Code Verification Through Software-in-the-Loop Execution
GPU Coder supports software-in-the-loop (SIL) execution, which enables you to verify source code and compiled object code. During SIL execution through a MATLAB SIL interface, the software compiles the code and uses the test vectors that you provide to run the library code on your development computer. You can reuse test vectors developed for your MATLAB functions to verify the numerical behavior of library code.
Note
On a Microsoft® Windows® system, the Windows Firewall can potentially block a SIL execution. Change the Windows Firewall settings to allow access.
When using SIL execution, make sure that the
Benchmarking
option in GPU Coder settings isfalse
. Executing SIL with benchmarking results in compilation errors.
SIL Execution with the GPU Coder App
Follow these steps to run SIL execution in the GPU Coder app.

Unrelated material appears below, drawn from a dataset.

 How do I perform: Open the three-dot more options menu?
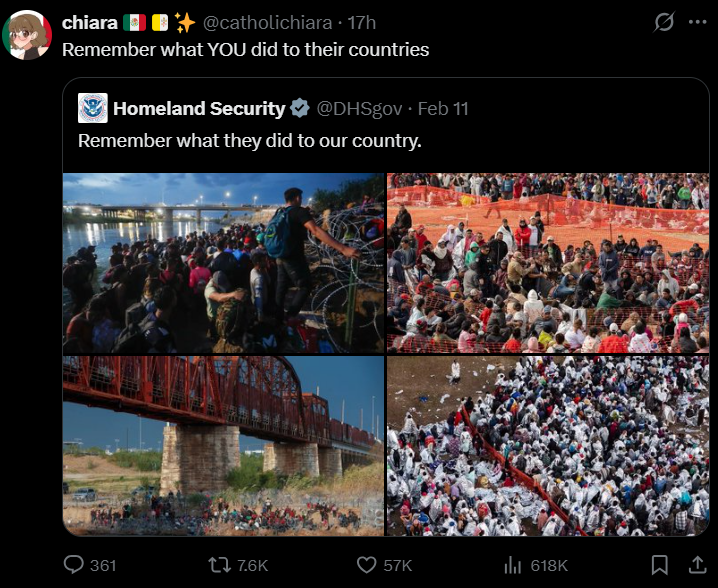click(x=697, y=22)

In the GPU Coder app, in the GPU Coder tab, set Output Type to Static Library or Dynamic Library.
To start SIL execution, click Run Generated Code > Select MATLAB File to Run. Specify the test file that calls the original MATLAB functions.
The GPU Coder app starts SIL execution. The app:
Generates a standalone library in
codegen\lib\myfunction
.Generates SIL interface code in
codegen\lib\myfunction\sil
.Runs the test file and replaces calls to the MATLAB function with calls to the generated code in the library.

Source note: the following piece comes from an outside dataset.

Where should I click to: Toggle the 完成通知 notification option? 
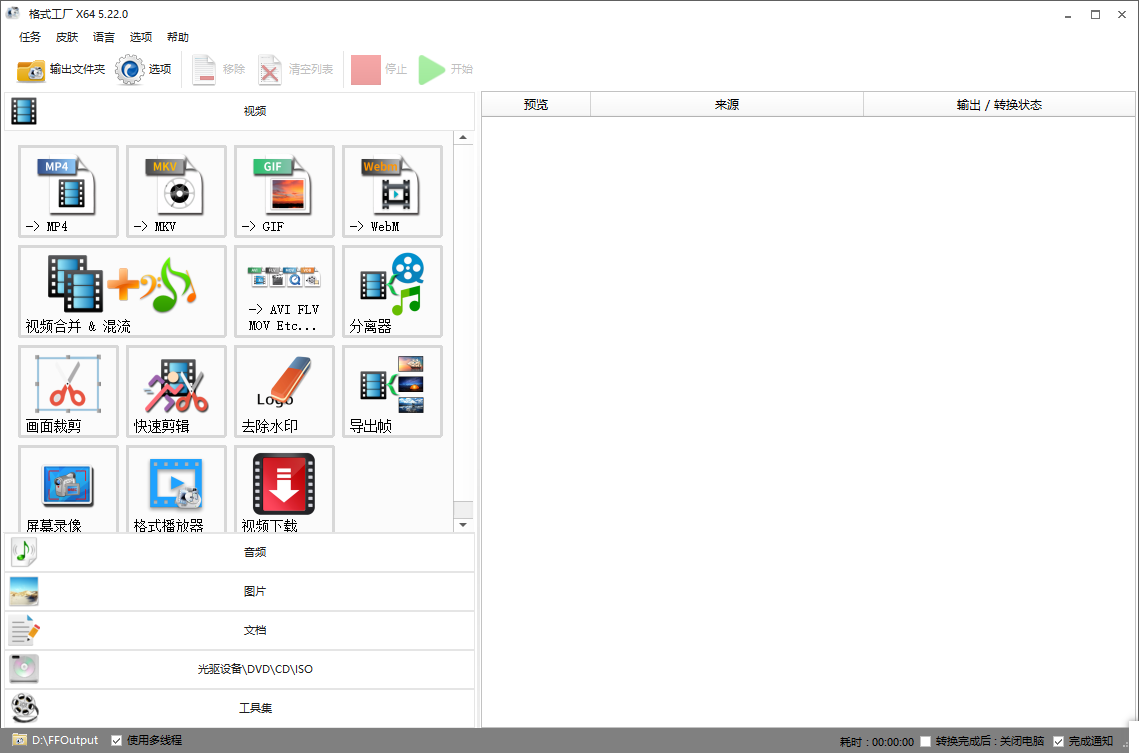coord(1059,740)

Displays messages from the SIL execution in the Output section of the GPU Coder panel.
Verify that the results from the SIL execution match the results from the original MATLAB functions.
To terminate the SIL execution process, in the toolstrip, click Stop. Alternatively, in the MATLAB Command Window, click the link that follows
To terminate execution
.
SIL Execution from Command Line
To set up and start a SIL execution from the command line, you create a GPU Coder configuration object for library code generation, enable config_obj.VerificationMode = 'SIL'
, use codegen
function to generate the library code and the SIL interface, and use coder.runTest
function to run the test file for your original MATLAB function. The following is a build script that automates the series of commands to perform SIL execution.

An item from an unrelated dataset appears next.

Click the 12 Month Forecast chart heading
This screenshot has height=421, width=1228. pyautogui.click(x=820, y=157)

%% Create configuration object for static library. config = coder.gpuConfig('lib'); config.GenerateReport = true; config.VerificationMode = 'SIL'; %% Define argument types for entry-point 'mandelbrot_count'. ARGS = cell(1,1); ARGS{1} = cell(3,1); ARGS{1}{1} = coder.typeof(0); ARGS{1}{2} = coder.typeof(0,[1000 1000]); ARGS{1}{3} = coder.typeof(0,[1000 1000]); %% Invoke GPU Coder. codegen -config config myfunction -args ARGS{1} %% Run the test file with the sil interface coder.runTest('myfunction_test', ['myfunction_sil.' mexext]); %% Terminate SIL execution clear myfunction_sil;
Numerical Differences Between CPU and GPU
Because of architectural differences between the CPU and GPU, numerical verification does not
always match. This scenario is especially true when
using single
data type in your MATLAB code and performing accumulation operations on these
single
data type values. However, there are cases like the
Mandelbrot example where even double
data types cause numerical
errors. One reason for this mismatch is that the GPU floating-point units use fused
Floating-Point Multiply-Add (FMAD) instructions while the CPU does not use these
instructions. It is also important to note that the CUDA compiler performs these instruction-level optimizations by default
impacting the accuracy of the computed results. For example, the CUDA compiler fuses floating-point multiply and add instructions into a
single instruction. This Floating-point Multiply-Add (FMAD) operation executes twice
as fast compared to two single instructions but results in the loss of numerical
accuracy. You can achieve tighter control over these optimizations by using
intrinsic functions and compiler flags. To set compiler flags, see coder.gpuConfig
. To integrate CUDA intrinsics, see Call Custom CUDA Device Function from the Generated Code.